The Symphony No. 2 (1980), subtitled the "Christmas Symphony", replaces the plucked strings and aleatoricism with the organ-like sonorities of bowed low strings and a fully notated traditional score.  What is most fascinating about the work is how assured the whole thing sounds, as if Penderecki had been composing in this neo-romantic style his entire career.  Despite some structural lapses, the symphonic argument is maintained from beginning to end.  The music is emotionally gripping, dramatic, powerful, and scored in a manner that would probably not shock Brahms.  It is also a somewhat anonymous work, an accusation that could never be made about Penderecki's earlier compositions.

Several concertos (for violin, cello, and viola) written around the same time as the second symphony confirmed that Penderecki had made a compete break with his past.  "The avant-garde gave one an illusion of universalism," he commented in 1993.  "I was quick to realize ... that this novelty, this experimentalism and formal speculation, is more destructive than constructive.... I was saved from the avant-garde snare of formalism by a return to tradition."  Two years later, in 1995, he completed his Symphony No. 3, a work begun in 1988.  This is a major work, an homage to the past recalling composers such as Mahler and Bartok, and a consolidation of what had been begun with the Symphony No. 2.  After a quiet opening, a rhythmic pattern appears, serving as a motto for the work.  It underlies the development in the second movement, is dormant in the third, and comes to dominate the fourth movement passacaglia.  Twin preoccupations with percussive drive and an intense counterpoint assert themselves.  If there is a link to the old Penderecki in this work, it is his ability to maintain an almost unbearable tension.  Even in the slow movement, with its emphasis on cantabile melody scored for flutes, strings and horn, the tension breaks through in outbursts from the full orchestra.  Here and elsewhere, one is reminded of the music of Allan Pettersson, but with Penderecki, the tension comes from a sense of discipline and control.

Penderecki's Symphony No. 4 (1989) was begun after but finished before the Symphony No. 3.  The hallmarks of the previous work are all here, but the emotional effect is more ambiguous.  Whereas rhythmic momentum invariably led to orchestral climaxes in the earlier work, in the fourth symphony such momentum is more often dissipated than resolved.  In many ways, it makes for a richer and more complex listening experience since one is never sure which way the music will develop.  The Symphony No. 5 (1992) exhibits a greater willingness to experiment with orchestral textures.  While it is still a far cry from the Threnody, the greater adventurousness suggests that Penderecki is trying to find a way of reopening the concerns of his younger self in the more traditional context in which he now composes.

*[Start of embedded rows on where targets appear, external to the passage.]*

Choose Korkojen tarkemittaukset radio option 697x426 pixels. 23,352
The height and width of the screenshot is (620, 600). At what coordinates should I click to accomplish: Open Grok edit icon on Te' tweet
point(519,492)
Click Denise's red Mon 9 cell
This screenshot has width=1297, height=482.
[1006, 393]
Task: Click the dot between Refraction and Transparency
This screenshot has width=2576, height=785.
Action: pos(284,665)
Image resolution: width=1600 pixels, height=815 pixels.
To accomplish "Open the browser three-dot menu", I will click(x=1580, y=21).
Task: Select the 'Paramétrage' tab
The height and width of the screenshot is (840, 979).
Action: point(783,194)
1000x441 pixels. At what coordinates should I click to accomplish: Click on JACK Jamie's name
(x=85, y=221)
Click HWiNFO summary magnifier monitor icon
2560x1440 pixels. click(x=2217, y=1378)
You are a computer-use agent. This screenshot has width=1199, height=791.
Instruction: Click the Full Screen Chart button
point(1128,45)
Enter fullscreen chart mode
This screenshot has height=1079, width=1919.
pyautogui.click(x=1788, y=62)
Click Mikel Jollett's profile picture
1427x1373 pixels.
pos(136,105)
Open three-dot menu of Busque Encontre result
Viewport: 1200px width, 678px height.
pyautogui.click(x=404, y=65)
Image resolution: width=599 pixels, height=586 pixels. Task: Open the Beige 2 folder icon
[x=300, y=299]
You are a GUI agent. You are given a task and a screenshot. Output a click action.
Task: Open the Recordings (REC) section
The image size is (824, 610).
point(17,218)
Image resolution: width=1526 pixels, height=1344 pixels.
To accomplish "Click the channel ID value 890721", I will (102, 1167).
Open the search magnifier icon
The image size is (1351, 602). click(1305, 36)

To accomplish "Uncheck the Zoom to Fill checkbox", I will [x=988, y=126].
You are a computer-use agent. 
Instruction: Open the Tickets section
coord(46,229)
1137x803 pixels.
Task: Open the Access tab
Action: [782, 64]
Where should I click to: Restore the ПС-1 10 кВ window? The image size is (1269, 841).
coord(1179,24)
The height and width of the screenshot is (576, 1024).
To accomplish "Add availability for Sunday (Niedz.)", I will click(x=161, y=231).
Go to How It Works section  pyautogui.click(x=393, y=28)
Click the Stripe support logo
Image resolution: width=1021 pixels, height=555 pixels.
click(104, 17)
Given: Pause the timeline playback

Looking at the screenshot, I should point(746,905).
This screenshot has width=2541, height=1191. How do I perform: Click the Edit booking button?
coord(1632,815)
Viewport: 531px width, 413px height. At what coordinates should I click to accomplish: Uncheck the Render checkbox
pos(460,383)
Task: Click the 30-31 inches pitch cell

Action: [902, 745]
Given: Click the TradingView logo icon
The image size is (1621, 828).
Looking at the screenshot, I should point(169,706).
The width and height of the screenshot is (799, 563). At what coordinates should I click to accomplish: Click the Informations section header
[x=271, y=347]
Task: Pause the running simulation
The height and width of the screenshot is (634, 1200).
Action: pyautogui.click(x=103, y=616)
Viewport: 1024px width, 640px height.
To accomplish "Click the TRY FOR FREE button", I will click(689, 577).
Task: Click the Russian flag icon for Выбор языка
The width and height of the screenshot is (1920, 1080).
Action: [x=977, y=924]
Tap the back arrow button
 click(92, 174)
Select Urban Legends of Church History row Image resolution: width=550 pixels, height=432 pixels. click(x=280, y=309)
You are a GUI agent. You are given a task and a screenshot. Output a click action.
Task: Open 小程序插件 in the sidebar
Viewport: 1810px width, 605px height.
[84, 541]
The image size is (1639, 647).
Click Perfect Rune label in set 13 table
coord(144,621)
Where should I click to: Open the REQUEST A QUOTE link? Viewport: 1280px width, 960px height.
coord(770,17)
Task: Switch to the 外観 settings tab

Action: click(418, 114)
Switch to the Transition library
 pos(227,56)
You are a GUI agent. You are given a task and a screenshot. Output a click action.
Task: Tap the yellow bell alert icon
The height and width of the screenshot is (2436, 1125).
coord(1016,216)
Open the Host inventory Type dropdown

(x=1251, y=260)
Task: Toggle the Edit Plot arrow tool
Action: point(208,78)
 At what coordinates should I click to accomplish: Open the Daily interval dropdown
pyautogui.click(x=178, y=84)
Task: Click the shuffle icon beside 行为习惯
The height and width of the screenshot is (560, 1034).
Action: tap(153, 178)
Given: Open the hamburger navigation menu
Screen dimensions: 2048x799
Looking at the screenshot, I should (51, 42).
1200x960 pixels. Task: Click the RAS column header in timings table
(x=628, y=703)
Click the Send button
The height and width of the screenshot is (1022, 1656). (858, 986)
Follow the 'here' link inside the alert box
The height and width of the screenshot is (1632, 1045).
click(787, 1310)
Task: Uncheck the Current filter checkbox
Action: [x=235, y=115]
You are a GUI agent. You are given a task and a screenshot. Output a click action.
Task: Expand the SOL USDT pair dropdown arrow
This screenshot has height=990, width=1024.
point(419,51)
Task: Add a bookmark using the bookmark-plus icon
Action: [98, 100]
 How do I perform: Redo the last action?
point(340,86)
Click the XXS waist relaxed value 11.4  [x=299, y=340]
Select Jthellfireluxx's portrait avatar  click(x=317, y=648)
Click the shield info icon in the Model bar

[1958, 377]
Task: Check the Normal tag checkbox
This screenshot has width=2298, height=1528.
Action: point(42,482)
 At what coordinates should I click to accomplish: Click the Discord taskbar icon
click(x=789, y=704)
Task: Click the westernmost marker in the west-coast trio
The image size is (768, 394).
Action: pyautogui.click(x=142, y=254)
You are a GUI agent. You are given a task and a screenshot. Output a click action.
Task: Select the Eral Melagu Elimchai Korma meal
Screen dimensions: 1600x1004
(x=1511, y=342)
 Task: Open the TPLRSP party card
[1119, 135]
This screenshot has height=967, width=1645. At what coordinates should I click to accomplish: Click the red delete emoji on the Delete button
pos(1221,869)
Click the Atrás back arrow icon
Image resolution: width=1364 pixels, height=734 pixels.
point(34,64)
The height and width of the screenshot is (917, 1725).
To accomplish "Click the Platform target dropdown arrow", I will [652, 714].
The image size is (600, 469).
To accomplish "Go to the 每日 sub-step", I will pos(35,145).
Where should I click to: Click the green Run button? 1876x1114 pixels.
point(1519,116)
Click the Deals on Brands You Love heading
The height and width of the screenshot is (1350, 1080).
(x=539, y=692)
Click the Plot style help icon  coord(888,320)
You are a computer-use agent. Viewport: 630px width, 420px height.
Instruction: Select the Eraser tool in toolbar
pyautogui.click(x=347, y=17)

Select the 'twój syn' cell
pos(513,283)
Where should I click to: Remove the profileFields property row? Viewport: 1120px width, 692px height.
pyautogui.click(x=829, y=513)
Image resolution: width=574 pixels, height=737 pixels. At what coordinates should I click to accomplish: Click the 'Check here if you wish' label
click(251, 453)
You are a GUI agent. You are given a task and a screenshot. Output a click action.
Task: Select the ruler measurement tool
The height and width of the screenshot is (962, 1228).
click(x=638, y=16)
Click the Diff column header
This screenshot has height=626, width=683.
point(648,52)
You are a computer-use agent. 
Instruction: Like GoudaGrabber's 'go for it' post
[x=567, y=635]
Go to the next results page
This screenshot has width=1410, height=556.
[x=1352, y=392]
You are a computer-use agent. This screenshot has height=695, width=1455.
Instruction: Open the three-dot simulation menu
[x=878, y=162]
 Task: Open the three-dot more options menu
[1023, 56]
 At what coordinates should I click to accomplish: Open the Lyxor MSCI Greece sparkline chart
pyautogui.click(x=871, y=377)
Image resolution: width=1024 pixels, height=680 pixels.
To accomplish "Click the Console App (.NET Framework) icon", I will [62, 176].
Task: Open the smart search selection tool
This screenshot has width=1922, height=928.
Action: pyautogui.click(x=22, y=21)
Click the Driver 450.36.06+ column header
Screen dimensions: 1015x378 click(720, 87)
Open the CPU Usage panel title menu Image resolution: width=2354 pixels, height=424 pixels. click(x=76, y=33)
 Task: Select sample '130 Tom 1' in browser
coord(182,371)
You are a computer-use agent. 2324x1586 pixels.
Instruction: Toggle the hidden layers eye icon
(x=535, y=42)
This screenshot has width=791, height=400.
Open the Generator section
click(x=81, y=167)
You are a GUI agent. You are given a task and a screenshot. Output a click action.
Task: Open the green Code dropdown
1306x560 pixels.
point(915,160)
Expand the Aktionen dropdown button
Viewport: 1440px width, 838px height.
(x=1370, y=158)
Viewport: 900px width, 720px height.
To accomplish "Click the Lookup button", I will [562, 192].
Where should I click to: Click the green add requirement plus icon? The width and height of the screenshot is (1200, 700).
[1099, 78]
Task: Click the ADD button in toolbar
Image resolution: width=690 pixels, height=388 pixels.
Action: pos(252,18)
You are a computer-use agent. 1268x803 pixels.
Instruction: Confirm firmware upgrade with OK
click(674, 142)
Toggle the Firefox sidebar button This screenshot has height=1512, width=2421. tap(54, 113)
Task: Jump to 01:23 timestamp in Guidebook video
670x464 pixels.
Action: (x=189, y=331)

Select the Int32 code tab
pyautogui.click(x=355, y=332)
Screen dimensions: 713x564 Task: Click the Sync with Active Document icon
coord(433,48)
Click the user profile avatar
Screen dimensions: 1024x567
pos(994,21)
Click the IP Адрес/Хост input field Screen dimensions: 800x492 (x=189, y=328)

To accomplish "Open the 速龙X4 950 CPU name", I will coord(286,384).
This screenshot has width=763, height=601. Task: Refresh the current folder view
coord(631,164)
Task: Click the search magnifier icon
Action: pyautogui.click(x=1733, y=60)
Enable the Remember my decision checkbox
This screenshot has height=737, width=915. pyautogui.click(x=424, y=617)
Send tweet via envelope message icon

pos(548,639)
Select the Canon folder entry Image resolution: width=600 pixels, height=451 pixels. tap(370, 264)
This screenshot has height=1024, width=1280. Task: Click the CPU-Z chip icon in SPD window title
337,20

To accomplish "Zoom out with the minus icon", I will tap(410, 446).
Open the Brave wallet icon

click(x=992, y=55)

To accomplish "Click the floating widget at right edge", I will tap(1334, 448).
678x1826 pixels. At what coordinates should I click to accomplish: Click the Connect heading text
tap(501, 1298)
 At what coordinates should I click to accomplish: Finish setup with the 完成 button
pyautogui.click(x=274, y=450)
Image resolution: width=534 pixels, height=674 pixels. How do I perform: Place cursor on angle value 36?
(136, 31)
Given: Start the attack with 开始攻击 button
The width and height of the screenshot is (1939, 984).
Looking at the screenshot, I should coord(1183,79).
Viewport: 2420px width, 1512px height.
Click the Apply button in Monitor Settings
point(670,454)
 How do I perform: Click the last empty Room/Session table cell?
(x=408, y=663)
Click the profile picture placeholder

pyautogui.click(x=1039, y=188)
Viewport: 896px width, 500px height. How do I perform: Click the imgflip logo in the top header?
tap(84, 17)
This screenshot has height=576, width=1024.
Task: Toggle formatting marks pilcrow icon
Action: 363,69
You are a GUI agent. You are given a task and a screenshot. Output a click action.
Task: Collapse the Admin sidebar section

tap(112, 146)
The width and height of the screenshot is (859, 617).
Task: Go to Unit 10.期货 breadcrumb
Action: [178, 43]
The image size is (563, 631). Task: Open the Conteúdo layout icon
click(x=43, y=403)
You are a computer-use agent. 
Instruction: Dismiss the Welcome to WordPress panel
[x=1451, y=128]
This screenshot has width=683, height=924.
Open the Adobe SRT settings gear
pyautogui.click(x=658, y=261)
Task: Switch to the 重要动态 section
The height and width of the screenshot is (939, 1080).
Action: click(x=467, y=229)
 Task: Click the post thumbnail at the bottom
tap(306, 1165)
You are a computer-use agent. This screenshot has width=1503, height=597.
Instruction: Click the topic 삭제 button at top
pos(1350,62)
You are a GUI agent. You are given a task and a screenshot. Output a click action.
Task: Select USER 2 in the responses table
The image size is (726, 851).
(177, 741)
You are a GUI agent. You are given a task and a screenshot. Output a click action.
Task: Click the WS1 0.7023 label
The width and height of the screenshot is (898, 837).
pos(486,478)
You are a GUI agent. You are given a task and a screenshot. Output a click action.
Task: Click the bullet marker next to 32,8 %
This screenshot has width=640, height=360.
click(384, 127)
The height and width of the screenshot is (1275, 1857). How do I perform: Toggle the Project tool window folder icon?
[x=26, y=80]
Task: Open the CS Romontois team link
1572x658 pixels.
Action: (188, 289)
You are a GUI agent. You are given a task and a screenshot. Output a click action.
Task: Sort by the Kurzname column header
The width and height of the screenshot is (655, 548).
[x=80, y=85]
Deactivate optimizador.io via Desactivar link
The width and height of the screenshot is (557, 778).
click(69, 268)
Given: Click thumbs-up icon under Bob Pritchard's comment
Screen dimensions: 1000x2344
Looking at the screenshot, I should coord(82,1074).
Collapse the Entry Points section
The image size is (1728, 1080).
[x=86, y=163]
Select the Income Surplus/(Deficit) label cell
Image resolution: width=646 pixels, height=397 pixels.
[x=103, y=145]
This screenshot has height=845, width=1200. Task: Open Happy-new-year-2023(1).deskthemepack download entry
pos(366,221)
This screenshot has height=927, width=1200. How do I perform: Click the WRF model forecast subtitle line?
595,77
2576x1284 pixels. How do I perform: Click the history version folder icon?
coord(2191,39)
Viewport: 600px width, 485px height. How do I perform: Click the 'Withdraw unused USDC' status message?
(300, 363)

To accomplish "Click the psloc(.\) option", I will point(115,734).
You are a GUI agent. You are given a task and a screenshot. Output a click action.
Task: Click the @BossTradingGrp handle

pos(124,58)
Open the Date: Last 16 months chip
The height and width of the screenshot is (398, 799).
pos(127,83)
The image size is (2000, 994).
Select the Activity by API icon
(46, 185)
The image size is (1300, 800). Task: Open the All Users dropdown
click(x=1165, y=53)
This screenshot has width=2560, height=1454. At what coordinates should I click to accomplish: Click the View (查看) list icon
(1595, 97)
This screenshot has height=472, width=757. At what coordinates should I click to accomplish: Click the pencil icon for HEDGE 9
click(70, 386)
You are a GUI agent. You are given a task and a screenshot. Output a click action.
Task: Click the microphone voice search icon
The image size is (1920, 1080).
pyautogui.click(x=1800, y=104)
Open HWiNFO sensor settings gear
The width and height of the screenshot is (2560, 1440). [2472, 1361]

Unfortunately, by making such a sharp break with his past, Krzysztof Penderecki has made critics out of some former supporters (not including musicians such as Anne-Sophie Mutter, who remains a stanch advocate and who recently premiered Penderecki's Violin Concerto No. 2 "Metamorphosen"); but make no mistake, he stands with György Ligeti as the most significant European composer of his generation working today.  These disks illuminate one facet of Penderecki's work, his treatment of the orchestra, but there is a wealth of chamber music, concertos, operas and choral music (the St. Luke's Passion of 1966, an adventurous and accessible work, has long been considered his masterpiece) worthy of exploration.  Antoni Wit, a former student of the composer, has long been a supporter of his music and his performances are sure handed and authoritative.